2

Prove:

$$(2a + b + c)(a + 2b + c)(a + b + 2c) ≥ 64abc$$

for all $a, b, c ≥ 0$. Also, calculate/prove when equality holds.

To prove this, the first thing that came to mind was the Arithmetic Mean - Geometric Mean inequality (AM - GM) as $64abc$ can be written as $8\sqrt{abc}$. However, in this case, I would need to write the LHS in such a way where only a, b, and c remain and their sum is divided by two, which I'm a bit confused in doing. I also, tried subtracting the RHS from the LHS, but I ended up with a lot of numbers that weren't helpful for the proof. To establish when the equality holds, would it involve finding roots?

How would one go about proving this inequality with the AM - GM method? Any help would be extremely appreciated.

● DATA SHOWN
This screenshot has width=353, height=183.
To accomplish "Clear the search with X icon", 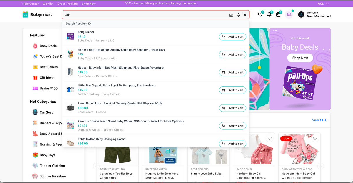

● REQUIRED TASKS
1 > Print the part of the inequality post from "for all $a, b, c" up to and including "be extremely appreciated.", word for word.
2 > Proceed with the inequality post, picking up after its final sentence.
The lines have no connection to the inequality post.

● RESULTS OF THE TASKS
1 >
for all $a, b, c ≥ 0$. Also, calculate/prove when equality holds.

To prove this, the first thing that came to mind was the Arithmetic Mean - Geometric Mean inequality (AM - GM) as $64abc$ can be written as $8\sqrt{abc}$. However, in this case, I would need to write the LHS in such a way where only a, b, and c remain and their sum is divided by two, which I'm a bit confused in doing. I also, tried subtracting the RHS from the LHS, but I ended up with a lot of numbers that weren't helpful for the proof. To establish when the equality holds, would it involve finding roots?

How would one go about proving this inequality with the AM - GM method? Any help would be extremely appreciated.

2 >
Wang Kah Lun
  • 10,240
Alexander B
  • 315

3 Answers3

3

$$2a+b+c = a+a+b+c\geq 4\sqrt[4]{a^2bc}$$ and similary for other two sums, so we get multiplying them: $$...\geq 64\sqrt[4]{a^4b^4c^4}=64abc$$

Equality hold iff all terms are equal in every inequality, so $a=b=c$

nonuser
  • 90,026
  • Am-Gm for 4 terms can be proved with Am-Gm for 2 terms ${x+y\over 2}\geq \sqrt{xy}$ And here you can easly see that eqaulity holds iff $x=y$. Look here https://math.stackexchange.com/questions/64881/proving-the-am-gm-inequality-for-2-numbers-sqrtxy-le-fracxy2?rq=1 – nonuser Jun 10 '19 at 07:37
2

$$2a+b+c=a+a+b+c\ge 4\sqrt[4]{a^2bc}$$ by AM/GM. Apply the same trick to each of the three brackets on the left.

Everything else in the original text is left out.